A handful of ostriches tested positive for avian influenza earlier this year, but the rest of the flock shows no sign of illness. Still, under CFIA’s rigid “stamping-out” policy, all of them must be killed to prevent any chance of the virus spreading or mutating. And now the clock is ticking — their execution date is just days away, with farmers and activists scrambling to save them.
Why Critics Are Furious
Not sick, but sentenced: Activists, lawyers, and scientists say the ostriches may hold natural resistance and valuable antibodies that could inform future disease prevention. Killing them means destroying that genetic stock without study.
Alternatives ignored: Animal welfare groups argue Canada could quarantine, research, or relocate the birds rather than impose blanket extermination.

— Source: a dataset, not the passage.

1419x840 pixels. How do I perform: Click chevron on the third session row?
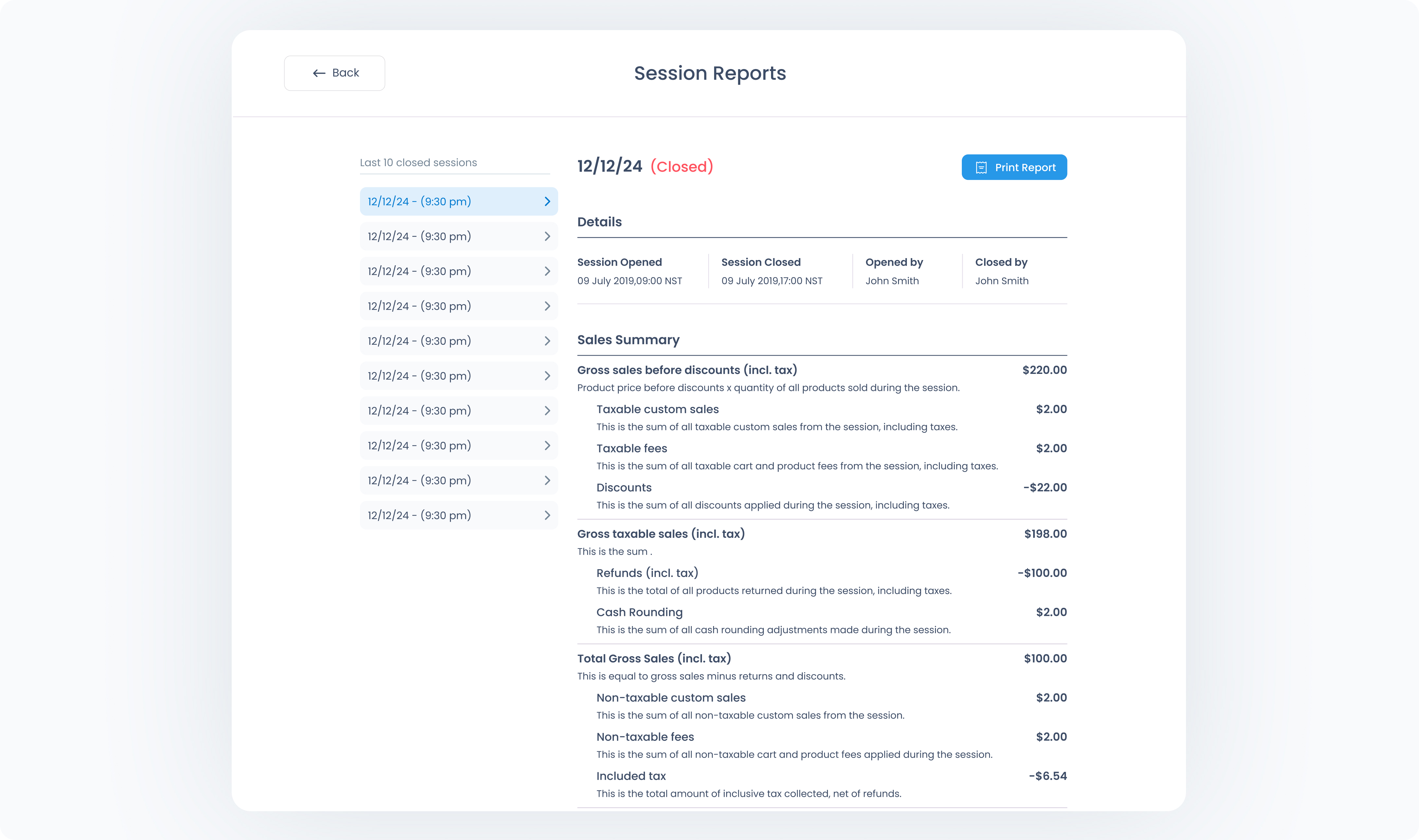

International voices step in: Figures like Robert F. Kennedy Jr. and Dr. Mehmet Oz have urged Canada to spare the flock. Dr. Oz even offered to relocate them to his Florida ranch.
Still, the CFIA insists mass culling protects trade and public health. Opponents say it’s a case of bureaucratic overreach — one that wipes out an entire herd of rare animals for optics, not science. Even some local landfills have refused to accept ostrich carcasses, adding to the protest momentum.
Canada’s decision pits public health policy against common sense compassion. The ostriches aren’t sick. Killing them may shield officials from risk on paper, but it also destroys an opportunity to learn something vital about resilience to avian flu.